Metódico, o arquiteto dispensa o uso de relógios, mas garante: é pontual e não se importa com a imprevisibilidade da vida. “Hoje, na hora do almoço, apareceram três filhos (ele é pai de quatro: Layla, Max, Diego e Gregório) e dois netos. Nem tinha comida pra todos, o pessoal estava comendo banana pra completar. Um tinha que ir pra natação, outro pra uma reunião, outro ia fotografar, mas foi uma hora e meia pra dar risada, falar alto, ser em conjunto e depois cada um pro seu canto. Apesar de tudo que é metódico na minha vida, vejo isso com naturalidade”, conta.

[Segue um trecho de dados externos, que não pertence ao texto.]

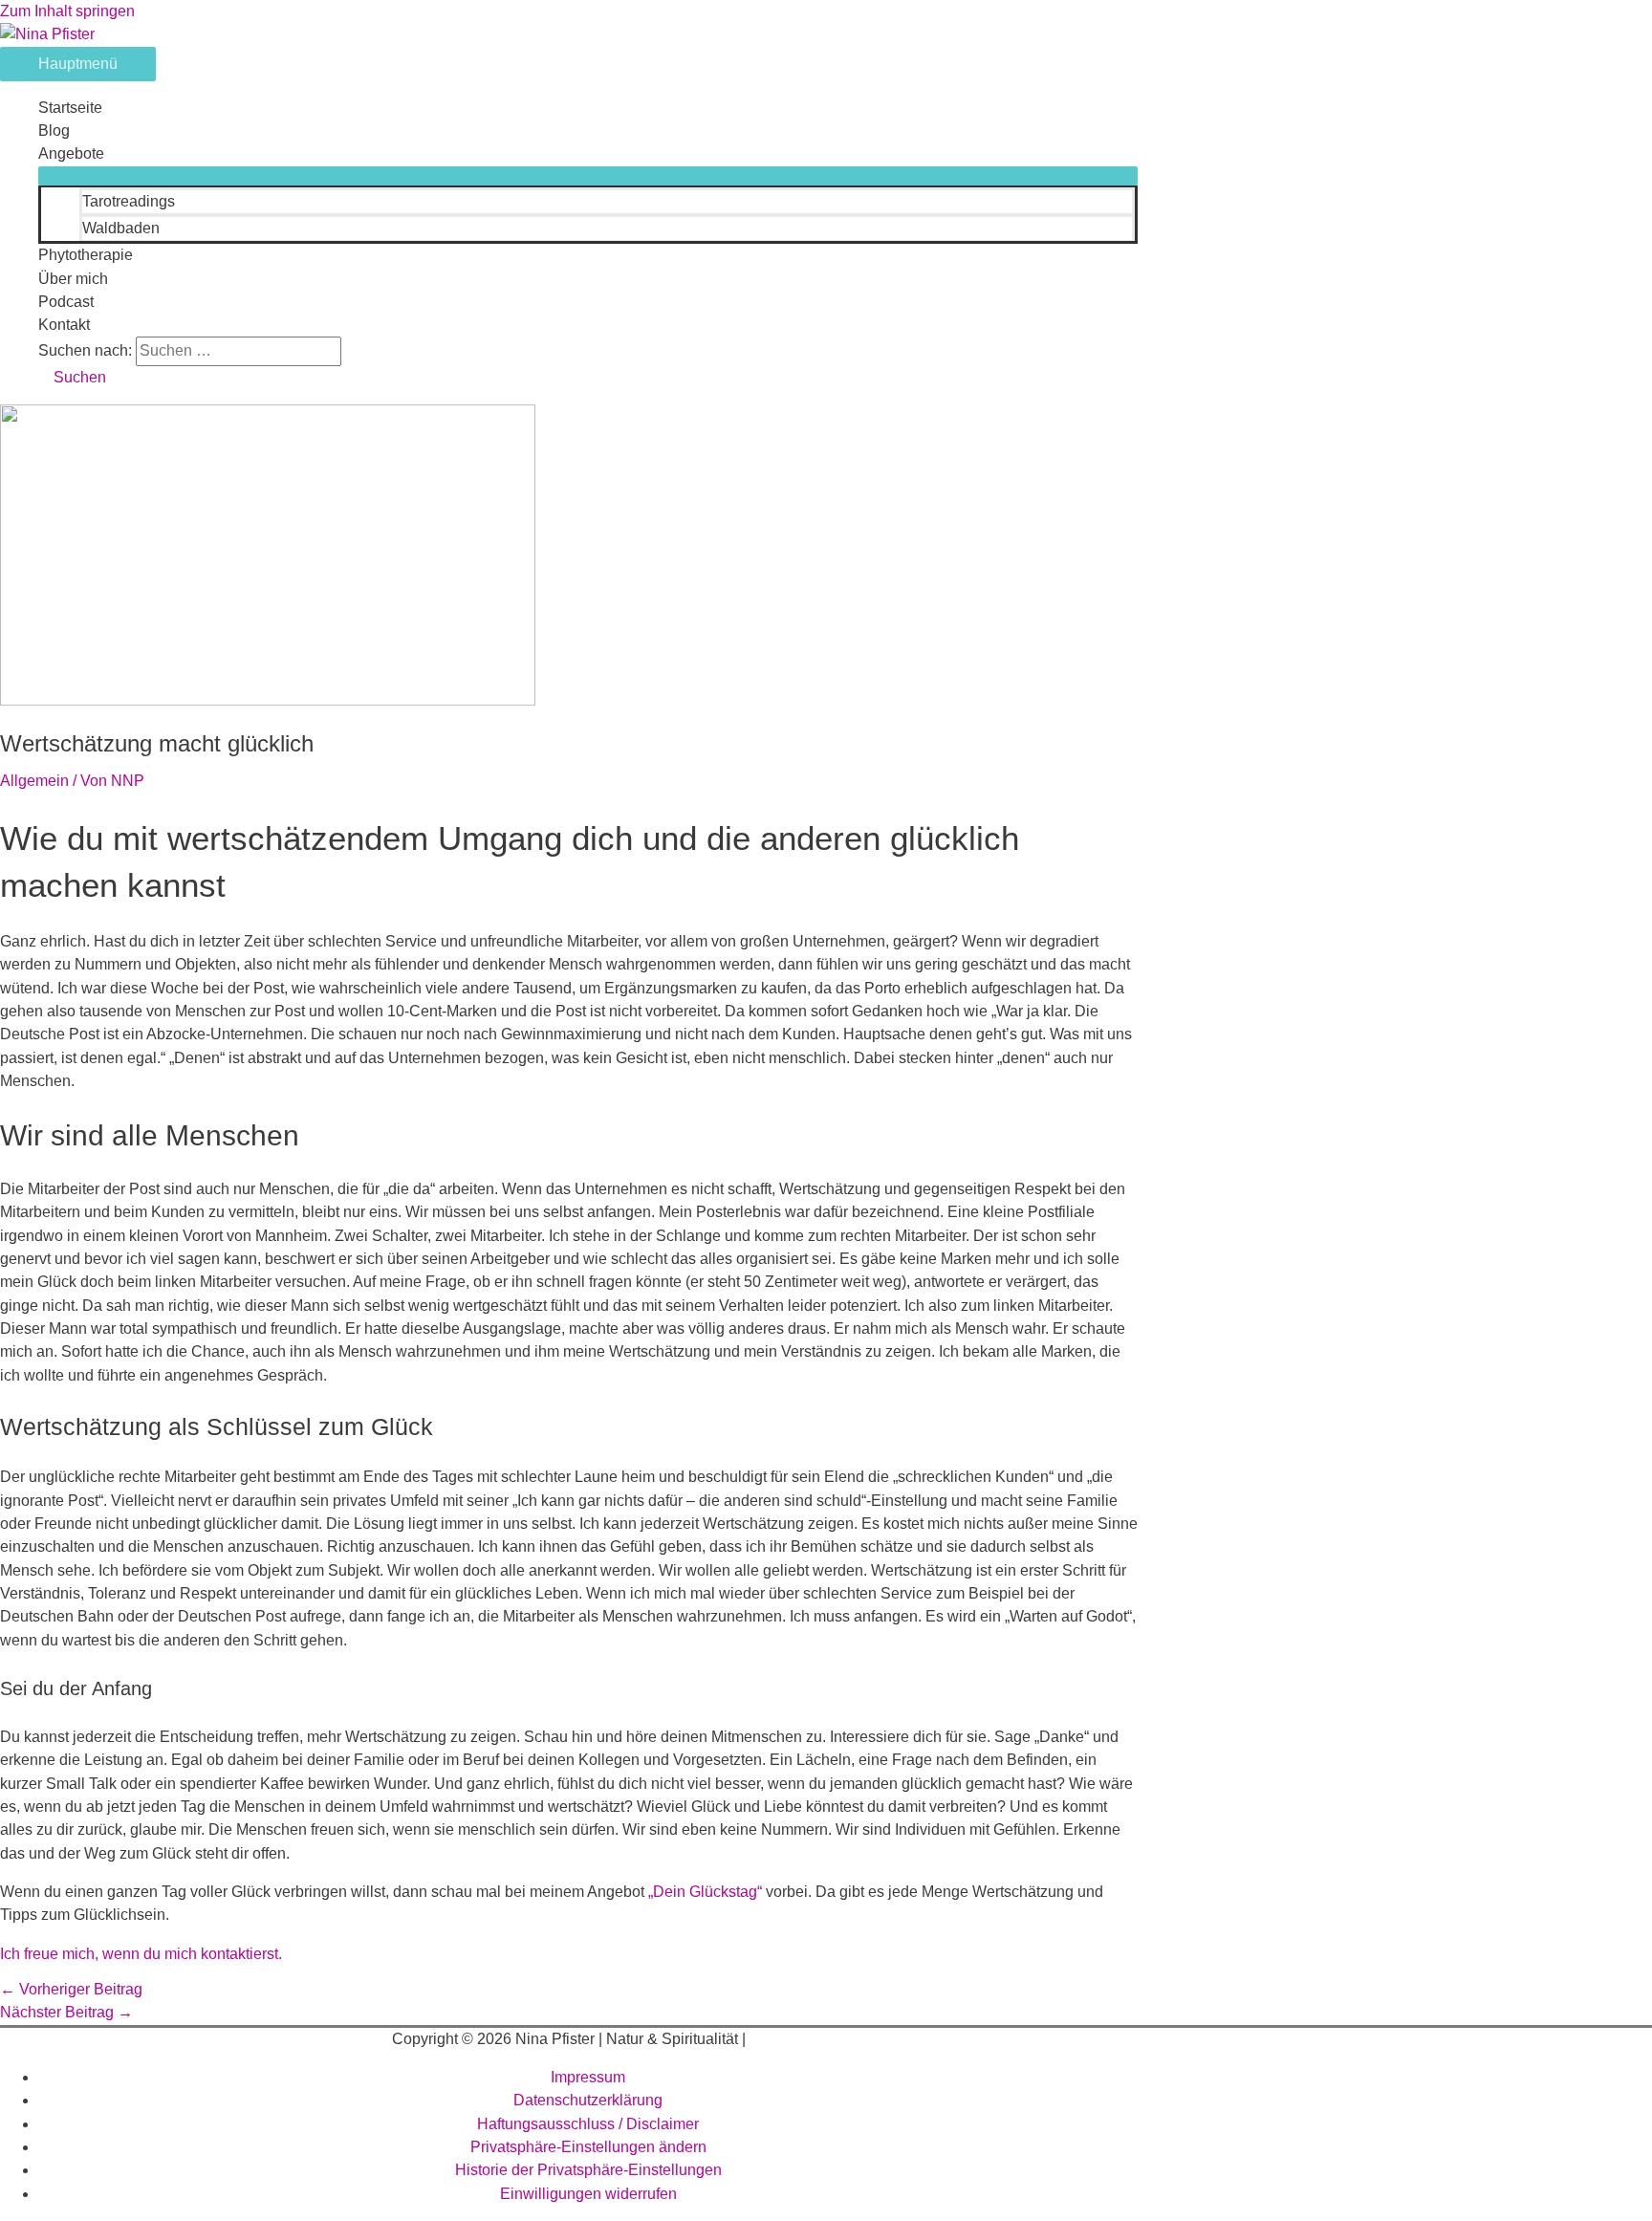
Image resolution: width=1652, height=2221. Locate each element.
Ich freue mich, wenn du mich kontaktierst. (141, 1954)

Carlos Motta e a esposa, Sibila | Fotos: arquivo pessoal

Aos 67, Carlos Motta segue comendo arroz integral, praticando ioga, religiosamente surfando nos finais de semana e cortando — ou não — os cabelos como bem entende. Em retrospectiva, garante que o tempo é muito lento, mas que já presenciou significativas mudanças desde que viu o mundo pela primeira vez: “a gente começa a achar que “nossa, já tô com essa idade e não acontece nada”. Essa peroba aqui na nossa frente deve ter no mínimo uns 300 anos, pedras que vejo lá em São Francisco Xavier tem bilhões. O tempo geológico é absurdamente lento, a mutação da sociedade até que é rápida. Desde que eu nasci, já tivemos o feminismo, a contracultura, a causa LGBT e a ascensão de religiões não-dominantes. Acredito que a sociedade vem trabalhando para uma libertação. Ouvi pela primeira vez a palavra ecologia em 1970 e olha o que aconteceu: uma criança de quatro anos aprende isso hoje na escola. O ser humano é o único animal histórico e vem aprendendo de geração em geração pelo conhecimento de quem veio antes”.

E o que tempo significa para você, Carlos? “O tempo é a maior incógnita de todas. Acabei de te falar um monte de coisas e já é passado, já foi e o vento levou. Me lembro que quando era pequeno perguntei ao meu pai: ‘quando começou o mundo?’. Ele ficou tentando me contar a história e eu respondi: ‘ah, então o começo foi aqui’. E ele disse: ‘tá, mas antes do começo tinha o quê?'”, lembra. “Na frente do retângulo branco, formado pelo projetor de slides na parede de casa, passou uma borboletinha e fez sombra. Meu pai disse: isso aí é a vida. Ela saiu do nada, existiu e voltou pro nada.”